Sungguh menyenangkan.

"Begini," desah Ivan setelah dia menurunkan cangkir berisi teh yang sebelumnya diminumnya dengan penuh semangat bagai sudah bertahun-tahun belum minum larutan tersebut, "kau tidak mau makan padahal masih banyak hal yang harus kita lakukan. Bijaksana sekali."

Aku mempelototinya dengan sangat. "Maaf, tuan bijak, tapi saya tidak berselera," balasku dengan sinis. "Makan saja seorang diri, tuh perut juga seperti mau pecah!"

Ivan tidak menanggapi, malah dia tampak lebih serius. "Tara, kau tahu kita harus memutar balik keadaan. Aku sengaja menyayat tangan kita berdua agar pelacak yang diwajibkan bagi peserta tidak dapat membantu mereka menganalisa keberadaan kau dan aku. Bisa gawat kalau para tetinggi mengetahui bahwa aku membawamu ke tempat kloning yang ingat segalanya."

"Uhum." Rufus hanya menyela sedikit, mungkin merasa sedikit tersinggung.

Aku hanya menghela napas. "Aku tahu, Ivan. Tapi setelah melihat apa yang selama ini kualami." Aku menutup wajah dengan kedua tangan, tidak berdaya menunjukkan muka ketakutanku. "Kau tidak tahu betapa marah, kesal, dan ngerinya aku mengetahui bahwa ingatanku, suatu hal berharga yang membentuk kepribadianku, sudah dilenyapkan dua kali!"

Padahal aku berharap baik Ivan maupun Rufus, mereka akan menahan napas terkejut atau sekedar berteriak menanyai penjelasan atas perkataanku. Tapi keduanya tenang saja mendengar kenyataan bahwa memoriku telah dihapus dua kali, yang semakin membuatku naik darah.

"Kau tahu segalanya?" teriakku marah kepada Ivan, tanganku kuhantam keras ke atas meja ruang makan Rufus bagai aku memiliki rumah itu. Tapi dalam keadaan marah, siapa yang akan memikirkan sedang berada di mana dan apa yang sepantasnya dilakukan? "Kau tahu bahwa keparat itu, entah tetinggi atau tikus-tikus lainnya yang berani menghilangkan memoriku, sudah menyentuh kenanganku dua kali?"

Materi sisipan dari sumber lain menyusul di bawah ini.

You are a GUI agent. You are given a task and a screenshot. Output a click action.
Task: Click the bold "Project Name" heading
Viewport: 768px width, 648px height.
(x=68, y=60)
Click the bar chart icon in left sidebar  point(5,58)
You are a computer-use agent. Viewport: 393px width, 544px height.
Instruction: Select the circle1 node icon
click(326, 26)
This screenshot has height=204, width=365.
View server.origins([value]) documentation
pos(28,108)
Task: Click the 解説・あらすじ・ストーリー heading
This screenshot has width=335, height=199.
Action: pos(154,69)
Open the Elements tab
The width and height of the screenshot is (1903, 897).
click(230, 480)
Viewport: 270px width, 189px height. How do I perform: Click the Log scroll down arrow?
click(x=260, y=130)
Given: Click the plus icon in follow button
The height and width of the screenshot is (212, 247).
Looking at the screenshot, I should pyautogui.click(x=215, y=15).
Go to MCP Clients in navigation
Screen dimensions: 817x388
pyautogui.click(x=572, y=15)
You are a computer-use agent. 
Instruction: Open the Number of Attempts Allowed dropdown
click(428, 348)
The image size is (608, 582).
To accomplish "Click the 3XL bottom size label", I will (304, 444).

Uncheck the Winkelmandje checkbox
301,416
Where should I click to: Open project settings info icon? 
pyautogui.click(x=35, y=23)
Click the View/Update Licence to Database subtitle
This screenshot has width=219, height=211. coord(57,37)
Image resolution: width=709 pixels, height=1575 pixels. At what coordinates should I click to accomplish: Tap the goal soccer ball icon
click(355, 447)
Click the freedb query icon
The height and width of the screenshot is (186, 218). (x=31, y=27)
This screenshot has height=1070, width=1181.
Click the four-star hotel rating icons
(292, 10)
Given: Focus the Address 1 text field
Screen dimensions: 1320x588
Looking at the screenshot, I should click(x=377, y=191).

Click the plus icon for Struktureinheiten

Ivan menatapku tajam. "Aku berniat memberi tahumu. Tapi karena kupikir tidak terlalu penting karena toh memorimu juga akan tetap hilang bahkan setelah kau tahu, jadi kuputuskan tutup mulut."

Aku menggertakkan gigi, tidak kuasa menahan amarah. Setelah tahu jalan hidupku yang nyatanya menyedihkan meskipun aku adalah iblis kuat yang bahkan membuat kakak lelakiku gentar, tapi hal tersebut membuatku dibenci, aku merasa sedih. Para iblis di sekolah kerap bergosip akan kehebatanku, tapi diam-diam menaruh sumpah serapah di balik mulut manis mereka. Para guru memujiku, tapi memendam rasa takut jauh di dalam hati mereka. Juga, aku yakin kesendirian adalah satu-satunya sahabatku kala itu. Mungkin berkat ketidakadaan teman itu, meski dihilangkan ingatan sekali pun, rasa bangga bercampur senang berkelibat dalam diriku saat aku bertemu dengan Lala dan Danar, orang-orang pertama yang membuka tangannya kepadaku.